## Text
----------------
3 Jan 2019 - 6 Minute Read
Sitting at our base camp, Ying from Singapore is doing her best to put the fear of God into me.
At the crack of dawn, about 20 of us will head off to tackle the infamous Pinnacles, a series of craggy limestone pillars rising up like sharks’ teeth from Gunung Mulu National Park in the rain-forested depths of Sarawak, northern Borneo.
“This is extremely dangerous,” she gushes, “there are parts where you have to crawl along your belly over ladders, with sheer drops below.”
Thanks to Ying’s feeding frenzy on YouTube videos, I’m close to throwing in the towel.
Getting here has already been an adventure.
First, a scenic trip in a propeller-driven light aircraft takes me about 100mi (160km) inland from Sarawak’s South China Sea Coast to Park HQ in the lowland forests of this UNESCO-listed area.
From here we hop on a longboat and head up the Sungai Melinau river, navigated by masterful Berawan boat people – one of northern Sarawak’s kaleidoscopic “Orang Ulu” (upriver) tribes. I’m guided by Noah, a lithe, jungle-savvy Berawan who was involved in the 1970s exploration which led to the creation of the national park and discovery of some of the largest cave passages in the world. He's currently a freelance guide with Borneo Adventure Tours & Travel, an eco- and community-minded local company.
There’s an Indiana-Jones feeling of mystery to our journey, as we scour the immense pit of Clearwater Cave with its subterranean river.
Our next stop is the start of a 5mi (8km) deep-jungle trek into Camp 5, along a trail with a bloodthirsty history.
----------------
## Exercise instructions
1) Could you retype the part of the Borneo travel piece that starts at "Thanks to Ying’s" and ends with "this UNESCO-listed area."?
2) What comes next in the Borneo travel piece? Write its continuation.

## Data provided
----------------
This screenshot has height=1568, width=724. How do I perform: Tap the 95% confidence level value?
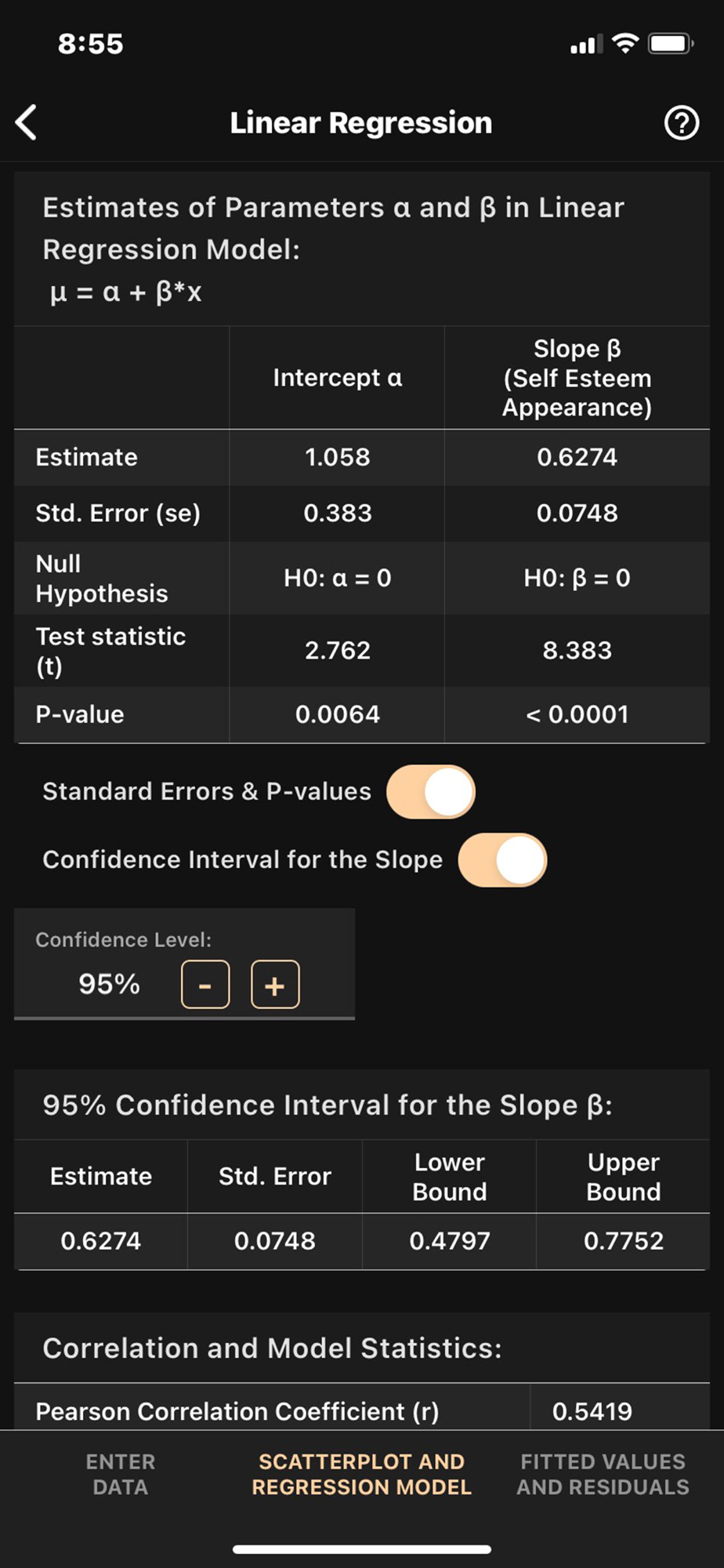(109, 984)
----------------
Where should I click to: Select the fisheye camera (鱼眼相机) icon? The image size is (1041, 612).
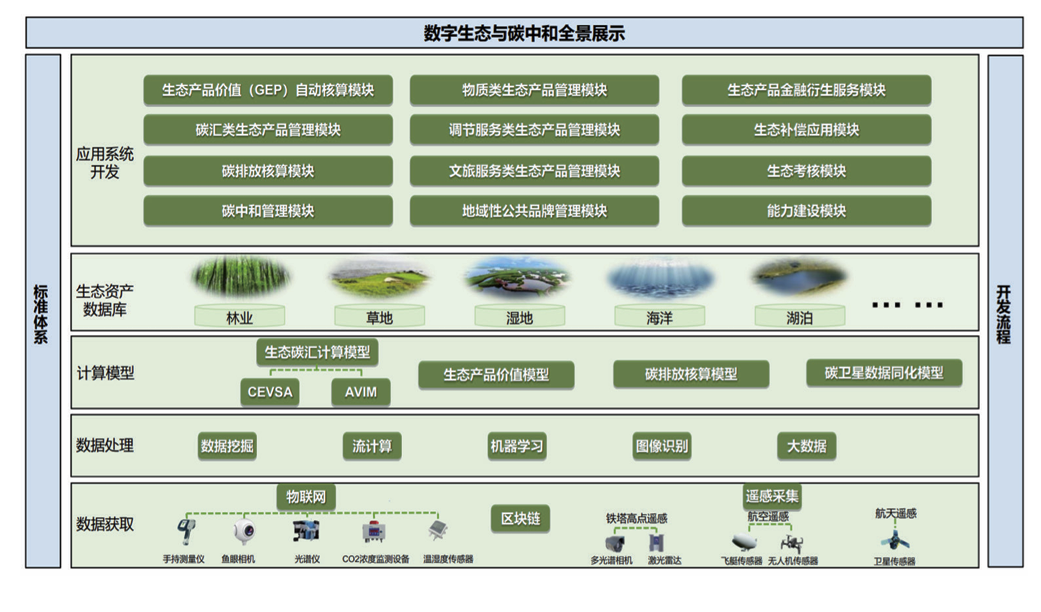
----------------
## Answer set
1)
Thanks to Ying’s feeding frenzy on YouTube videos, I’m close to throwing in the towel.
Getting here has already been an adventure.
First, a scenic trip in a propeller-driven light aircraft takes me about 100mi (160km) inland from Sarawak’s South China Sea Coast to Park HQ in the lowland forests of this UNESCO-listed area.

2)
This was the route taken by Kayan headhunting parties who paddled upstream to launch raids on other tribes, then claim their heads as trophies.
The nearly flat hike offers haunting forest sound-phonics and Tolkien-like scenery – the call of the woodpecker, platoons of buzzing insects, massive, gnarled buttress roots and tangled lianas, and the occasional leech to do battle with.
But ironically, the ominously named “Headhunter’s Trail” is the easiest part of the challenge.
For many guides, including Noah, who has done the climb more than 1,000 times, the Pinnacles are the real test – a much tougher conquest than Sabah’s 13,435ft (4,095m) Mount Kinabalu, the highest mountain between the Himalayas and New Guinea, and the number-one Malaysian peak for most climbers.
The warning bells ring loud during our post-dinner briefing with our guides.
The trek rules are rigid and merciless, due to the treacherousness of the sheer 3,937ft (1,200m) ascent and perils of walking back after dark: We have to make it to the 2,952ft (900m) “Mini Pinnacles” within an hour, or else turn back; we must reach the top by 10:30am to be ensured of a safe return; if we don’t return to Camp 5 by 6pm, a search party will be sent out, and cost each climber USD$47/RM200 per half hour.
Our bare-bones accommodation for the night consists of a sleeping mat and mosquito net in open-air dorms.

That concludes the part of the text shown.